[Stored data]

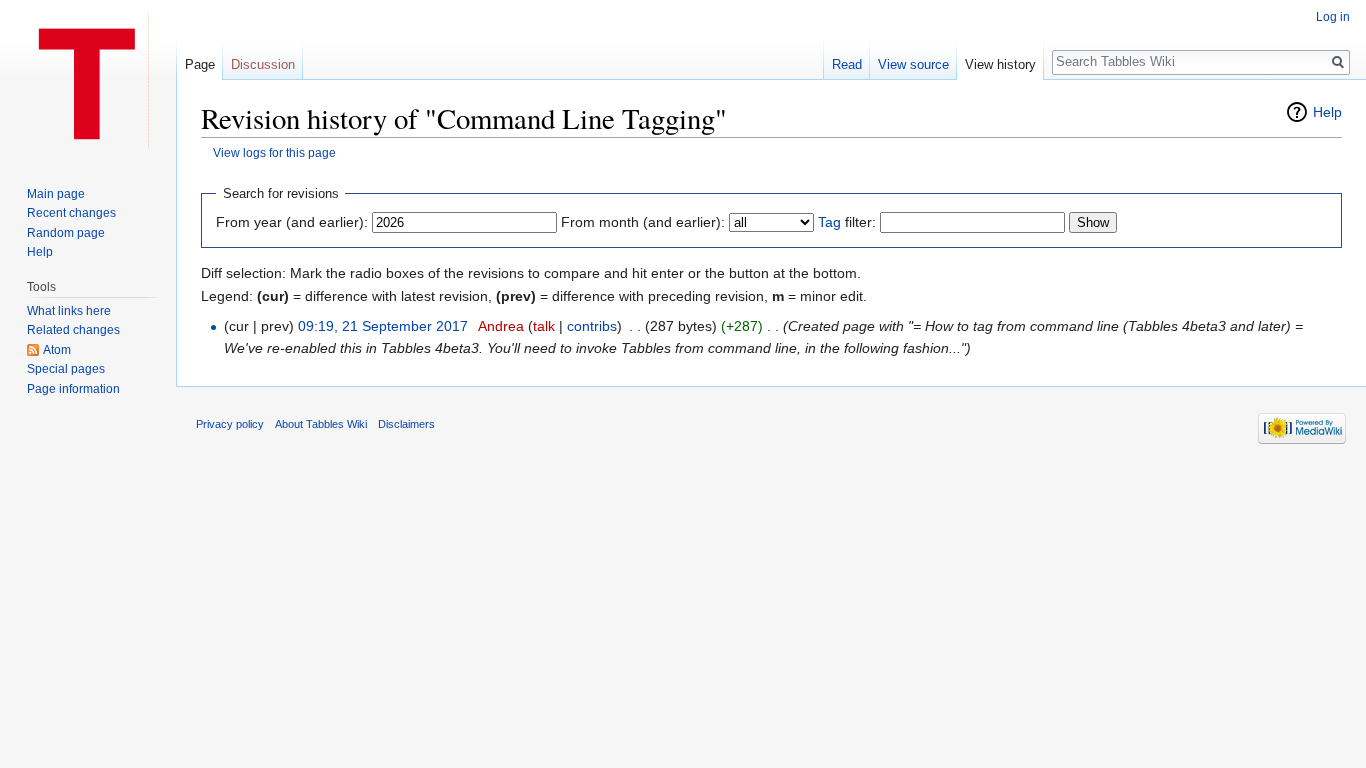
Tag (829, 222)
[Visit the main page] (88, 80)
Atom (57, 350)
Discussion (263, 64)
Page (200, 64)
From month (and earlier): (643, 222)
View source (913, 64)
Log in (1333, 17)
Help (1327, 112)
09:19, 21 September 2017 (383, 326)
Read (847, 64)
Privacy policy (230, 424)
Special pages (66, 369)
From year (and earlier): (292, 222)
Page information (73, 389)
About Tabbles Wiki (321, 424)
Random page (66, 233)
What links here (69, 311)
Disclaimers (406, 424)
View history (1000, 64)
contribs (592, 326)
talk (544, 326)
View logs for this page (274, 152)
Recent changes (71, 213)
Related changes (73, 330)
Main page (56, 194)
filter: (847, 222)
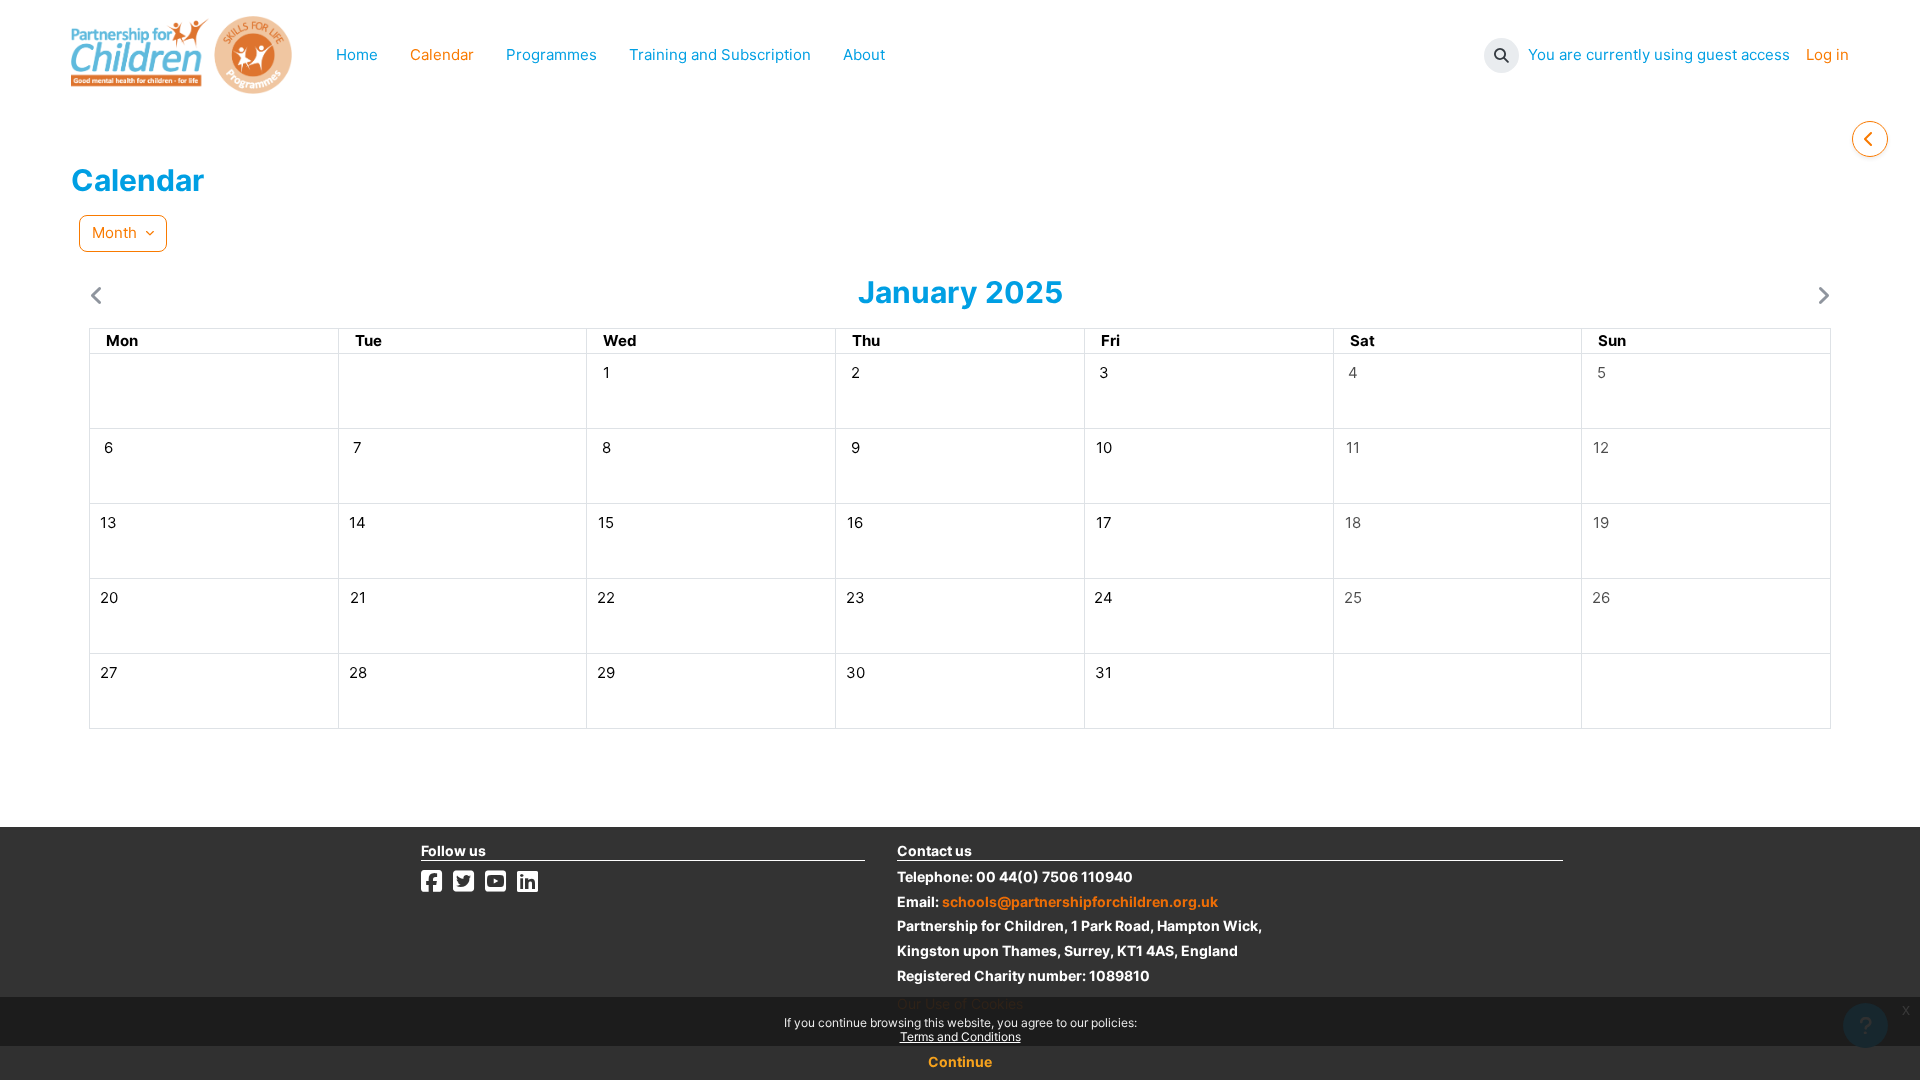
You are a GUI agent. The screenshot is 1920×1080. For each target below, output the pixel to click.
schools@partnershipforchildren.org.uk (1080, 901)
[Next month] (1819, 296)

» **Exercise requirements**
Every picture stays out; reproduce exactly the lines from the one with "Read (847, 64)" through the last line of the data above.

» **Written response**
Read (847, 64)
Privacy policy (230, 424)
Special pages (66, 369)
From year (and earlier): (292, 222)
Page information (73, 389)
About Tabbles Wiki (321, 424)
Random page (66, 233)
What links here (69, 311)
Disclaimers (406, 424)
View history (1000, 64)
contribs (592, 326)
talk (544, 326)
View logs for this page (274, 152)
Recent changes (71, 213)
Related changes (73, 330)
Main page (56, 194)
filter: (847, 222)
You are a GUI agent. The screenshot is 1920×1080. For each target below, output the pixel to click.
schools@partnershipforchildren.org.uk (1080, 901)
[Next month] (1819, 296)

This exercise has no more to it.